344b0e78-fc78-45f0-a0db-3069a4f4db45 commented 3 years ago

urlparse mishandles certain uses of extra slash or backslash(such as https:/// , https:/, https:) and interprets the URI as a relative path.

A userland logic implementation that bases its decision on the urlparse() function may introduce a security vulnerability due to the unexpected returned values of the function.
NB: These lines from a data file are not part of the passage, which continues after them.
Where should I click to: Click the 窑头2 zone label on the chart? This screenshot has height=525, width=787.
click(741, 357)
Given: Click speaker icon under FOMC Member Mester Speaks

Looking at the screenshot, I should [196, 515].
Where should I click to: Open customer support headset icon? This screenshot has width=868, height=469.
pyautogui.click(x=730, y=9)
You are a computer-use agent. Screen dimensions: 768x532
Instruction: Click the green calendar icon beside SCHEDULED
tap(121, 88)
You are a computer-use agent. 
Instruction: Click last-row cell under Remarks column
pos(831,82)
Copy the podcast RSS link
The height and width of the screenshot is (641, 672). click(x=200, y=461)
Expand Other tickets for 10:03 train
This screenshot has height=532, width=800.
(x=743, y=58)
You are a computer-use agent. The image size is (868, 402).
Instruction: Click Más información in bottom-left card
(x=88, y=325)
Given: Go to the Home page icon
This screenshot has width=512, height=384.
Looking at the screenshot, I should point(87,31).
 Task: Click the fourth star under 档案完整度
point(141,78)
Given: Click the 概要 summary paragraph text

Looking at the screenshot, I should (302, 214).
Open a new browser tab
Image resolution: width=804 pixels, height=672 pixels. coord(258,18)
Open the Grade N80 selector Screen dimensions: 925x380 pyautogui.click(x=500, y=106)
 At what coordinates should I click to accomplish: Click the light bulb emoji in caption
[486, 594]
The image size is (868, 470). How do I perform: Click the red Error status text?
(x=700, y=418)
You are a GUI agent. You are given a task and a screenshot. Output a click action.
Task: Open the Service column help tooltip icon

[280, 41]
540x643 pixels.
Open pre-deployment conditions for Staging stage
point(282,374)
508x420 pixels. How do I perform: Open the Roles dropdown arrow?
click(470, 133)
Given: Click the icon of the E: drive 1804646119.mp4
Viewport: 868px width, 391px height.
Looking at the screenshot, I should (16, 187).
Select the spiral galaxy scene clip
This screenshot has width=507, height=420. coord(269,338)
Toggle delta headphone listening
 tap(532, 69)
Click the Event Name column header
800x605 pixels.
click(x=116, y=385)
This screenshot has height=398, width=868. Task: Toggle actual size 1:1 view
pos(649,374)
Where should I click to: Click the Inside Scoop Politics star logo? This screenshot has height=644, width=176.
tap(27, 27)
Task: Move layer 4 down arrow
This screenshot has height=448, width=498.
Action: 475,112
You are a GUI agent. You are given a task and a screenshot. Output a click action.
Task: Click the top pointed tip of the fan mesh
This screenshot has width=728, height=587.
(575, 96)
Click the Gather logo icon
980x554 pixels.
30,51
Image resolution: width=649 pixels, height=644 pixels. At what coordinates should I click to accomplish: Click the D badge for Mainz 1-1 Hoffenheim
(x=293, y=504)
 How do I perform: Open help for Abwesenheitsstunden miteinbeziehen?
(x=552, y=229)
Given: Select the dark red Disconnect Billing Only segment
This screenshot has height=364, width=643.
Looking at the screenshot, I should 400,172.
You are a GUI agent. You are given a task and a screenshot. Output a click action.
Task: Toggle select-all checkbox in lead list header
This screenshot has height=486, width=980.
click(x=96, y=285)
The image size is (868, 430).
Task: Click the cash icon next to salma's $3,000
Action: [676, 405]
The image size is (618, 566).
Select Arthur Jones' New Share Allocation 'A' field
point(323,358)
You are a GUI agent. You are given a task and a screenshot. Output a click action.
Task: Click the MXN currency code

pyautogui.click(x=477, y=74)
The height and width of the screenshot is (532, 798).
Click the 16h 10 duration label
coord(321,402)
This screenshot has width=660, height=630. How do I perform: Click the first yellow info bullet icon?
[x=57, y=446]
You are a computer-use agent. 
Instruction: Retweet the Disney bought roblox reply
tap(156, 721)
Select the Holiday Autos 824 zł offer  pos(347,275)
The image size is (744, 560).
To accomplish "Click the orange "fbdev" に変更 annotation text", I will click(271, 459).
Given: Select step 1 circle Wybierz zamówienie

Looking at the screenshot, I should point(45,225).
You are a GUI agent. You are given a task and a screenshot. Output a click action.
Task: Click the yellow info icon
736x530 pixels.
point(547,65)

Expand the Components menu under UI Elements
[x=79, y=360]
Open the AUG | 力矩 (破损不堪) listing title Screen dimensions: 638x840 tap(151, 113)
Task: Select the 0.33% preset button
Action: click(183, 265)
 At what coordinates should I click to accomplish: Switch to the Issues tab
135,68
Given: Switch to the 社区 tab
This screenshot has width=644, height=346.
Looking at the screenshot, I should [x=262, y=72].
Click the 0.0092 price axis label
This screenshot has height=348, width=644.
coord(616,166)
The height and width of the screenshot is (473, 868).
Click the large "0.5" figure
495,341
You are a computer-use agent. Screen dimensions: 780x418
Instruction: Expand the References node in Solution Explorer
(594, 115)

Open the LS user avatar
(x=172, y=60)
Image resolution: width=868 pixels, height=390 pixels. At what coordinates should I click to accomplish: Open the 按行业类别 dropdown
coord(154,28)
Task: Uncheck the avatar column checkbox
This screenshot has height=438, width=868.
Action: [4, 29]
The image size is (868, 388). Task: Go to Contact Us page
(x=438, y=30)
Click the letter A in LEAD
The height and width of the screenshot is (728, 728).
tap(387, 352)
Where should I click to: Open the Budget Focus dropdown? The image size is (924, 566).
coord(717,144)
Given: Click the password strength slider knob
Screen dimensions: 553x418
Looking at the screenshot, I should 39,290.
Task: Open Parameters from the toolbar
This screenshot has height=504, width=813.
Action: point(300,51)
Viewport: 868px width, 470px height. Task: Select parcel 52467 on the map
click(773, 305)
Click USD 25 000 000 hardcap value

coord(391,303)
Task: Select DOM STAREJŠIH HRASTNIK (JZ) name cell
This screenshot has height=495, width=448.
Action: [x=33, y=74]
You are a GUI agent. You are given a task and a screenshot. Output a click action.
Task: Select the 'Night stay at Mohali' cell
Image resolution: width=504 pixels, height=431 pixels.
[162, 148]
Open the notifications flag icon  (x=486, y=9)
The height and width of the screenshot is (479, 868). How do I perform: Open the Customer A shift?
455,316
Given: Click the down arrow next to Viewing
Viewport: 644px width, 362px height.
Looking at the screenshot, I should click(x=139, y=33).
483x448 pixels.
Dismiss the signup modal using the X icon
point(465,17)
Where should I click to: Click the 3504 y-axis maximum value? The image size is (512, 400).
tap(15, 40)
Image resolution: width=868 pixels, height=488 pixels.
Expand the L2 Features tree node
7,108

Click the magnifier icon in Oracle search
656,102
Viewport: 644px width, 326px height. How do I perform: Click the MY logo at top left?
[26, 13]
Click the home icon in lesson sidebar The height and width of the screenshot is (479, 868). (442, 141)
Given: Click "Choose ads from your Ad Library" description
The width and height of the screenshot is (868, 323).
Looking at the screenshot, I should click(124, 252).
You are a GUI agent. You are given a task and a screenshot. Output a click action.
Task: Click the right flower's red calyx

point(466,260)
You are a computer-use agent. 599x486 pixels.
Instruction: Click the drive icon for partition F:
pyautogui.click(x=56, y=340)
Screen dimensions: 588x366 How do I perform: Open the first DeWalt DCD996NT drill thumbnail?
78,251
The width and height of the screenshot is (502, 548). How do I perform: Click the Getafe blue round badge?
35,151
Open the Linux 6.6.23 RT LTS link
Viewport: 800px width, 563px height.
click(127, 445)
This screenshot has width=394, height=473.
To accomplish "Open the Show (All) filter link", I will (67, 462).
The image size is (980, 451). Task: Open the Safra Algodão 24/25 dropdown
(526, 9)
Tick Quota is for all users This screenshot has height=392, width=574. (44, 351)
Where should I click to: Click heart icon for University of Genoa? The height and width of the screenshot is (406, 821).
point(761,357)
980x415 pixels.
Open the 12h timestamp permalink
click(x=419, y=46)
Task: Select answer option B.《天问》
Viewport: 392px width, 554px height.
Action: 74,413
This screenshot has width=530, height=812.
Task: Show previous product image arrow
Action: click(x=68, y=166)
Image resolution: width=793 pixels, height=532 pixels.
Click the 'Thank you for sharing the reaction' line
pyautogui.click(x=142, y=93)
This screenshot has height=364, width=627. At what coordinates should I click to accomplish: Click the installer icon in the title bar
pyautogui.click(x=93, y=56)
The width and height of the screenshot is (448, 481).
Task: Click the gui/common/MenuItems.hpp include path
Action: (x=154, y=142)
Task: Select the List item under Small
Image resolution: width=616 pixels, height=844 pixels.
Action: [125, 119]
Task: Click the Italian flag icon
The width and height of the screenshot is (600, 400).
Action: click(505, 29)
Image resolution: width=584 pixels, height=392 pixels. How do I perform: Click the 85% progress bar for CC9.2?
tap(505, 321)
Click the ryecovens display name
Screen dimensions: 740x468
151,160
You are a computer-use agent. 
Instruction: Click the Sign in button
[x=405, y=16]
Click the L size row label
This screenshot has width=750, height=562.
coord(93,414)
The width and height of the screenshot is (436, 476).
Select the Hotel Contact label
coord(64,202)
These vulnerabilities may manifest as an SSRF, Open Redirect, and other types of vulnerabilities related to incorrectly trusting a URL.

from urllib.parse import urlparse
url1=urlparse('https://www.attacker.com/a/b')
url2=urlparse('https:///www.attacker.com/a/b')
url3=urlparse('https:/www.attacker.com/a/b')
url4=urlparse('https:\www.attacker.com/a/b')
print("Normal behaviour: HOSTNAME should be in netloc\n")
print(url1)
print("\nMishandling hostname and returning it as path\n")
print(url2)
print(url3)
print(url4)

OUTPUT:

Normal behaviour: HOSTNAME should be in netloc

ParseResult(scheme='https', netloc='www.attacker.com', path='/a/b', params='', query='', fragment='')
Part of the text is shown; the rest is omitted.